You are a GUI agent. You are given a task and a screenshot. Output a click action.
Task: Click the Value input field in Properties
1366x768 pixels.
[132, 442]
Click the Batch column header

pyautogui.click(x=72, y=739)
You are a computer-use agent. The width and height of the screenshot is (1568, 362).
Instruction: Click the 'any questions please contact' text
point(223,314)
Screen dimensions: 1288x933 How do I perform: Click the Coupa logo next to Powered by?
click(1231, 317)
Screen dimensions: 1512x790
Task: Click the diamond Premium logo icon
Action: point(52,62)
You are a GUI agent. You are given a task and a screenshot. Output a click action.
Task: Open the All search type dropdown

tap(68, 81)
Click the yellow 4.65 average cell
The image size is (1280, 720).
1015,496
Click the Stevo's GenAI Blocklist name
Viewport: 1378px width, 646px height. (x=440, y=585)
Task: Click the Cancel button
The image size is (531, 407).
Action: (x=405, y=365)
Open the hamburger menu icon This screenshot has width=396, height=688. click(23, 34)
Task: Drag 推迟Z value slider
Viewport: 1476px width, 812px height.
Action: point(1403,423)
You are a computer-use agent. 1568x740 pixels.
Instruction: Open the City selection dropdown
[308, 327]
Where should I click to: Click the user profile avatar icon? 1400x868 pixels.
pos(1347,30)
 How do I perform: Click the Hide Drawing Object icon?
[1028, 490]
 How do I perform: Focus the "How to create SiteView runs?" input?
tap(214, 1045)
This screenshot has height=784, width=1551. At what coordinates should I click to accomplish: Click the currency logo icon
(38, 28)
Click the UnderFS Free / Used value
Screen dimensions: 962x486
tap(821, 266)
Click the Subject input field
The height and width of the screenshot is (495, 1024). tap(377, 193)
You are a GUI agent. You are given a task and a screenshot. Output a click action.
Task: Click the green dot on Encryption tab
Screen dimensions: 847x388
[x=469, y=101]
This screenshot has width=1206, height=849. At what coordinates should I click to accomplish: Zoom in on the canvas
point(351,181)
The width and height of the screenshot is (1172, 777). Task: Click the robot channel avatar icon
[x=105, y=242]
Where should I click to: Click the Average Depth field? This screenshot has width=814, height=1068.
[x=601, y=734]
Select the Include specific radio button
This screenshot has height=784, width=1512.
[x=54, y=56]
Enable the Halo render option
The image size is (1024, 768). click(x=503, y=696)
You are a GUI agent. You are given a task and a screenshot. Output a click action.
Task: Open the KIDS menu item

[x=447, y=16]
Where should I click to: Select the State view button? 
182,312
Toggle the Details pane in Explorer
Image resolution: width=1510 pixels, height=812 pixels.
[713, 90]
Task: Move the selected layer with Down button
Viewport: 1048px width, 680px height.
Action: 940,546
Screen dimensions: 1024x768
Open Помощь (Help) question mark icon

+++

GOAL OF THE EXERCISE: Could you reproduce, exactly, every line above from the line with "How do I perform: Click the Hide" to the line with "Task: Click the green dot on Encryption tab", and no other line? Both ends count.

FINAL ANSWER:
 How do I perform: Click the Hide Drawing Object icon?
[1028, 490]
 How do I perform: Focus the "How to create SiteView runs?" input?
tap(214, 1045)
This screenshot has height=784, width=1551. At what coordinates should I click to accomplish: Click the currency logo icon
(38, 28)
Click the UnderFS Free / Used value
Screen dimensions: 962x486
tap(821, 266)
Click the Subject input field
The height and width of the screenshot is (495, 1024). tap(377, 193)
You are a GUI agent. You are given a task and a screenshot. Output a click action.
Task: Click the green dot on Encryption tab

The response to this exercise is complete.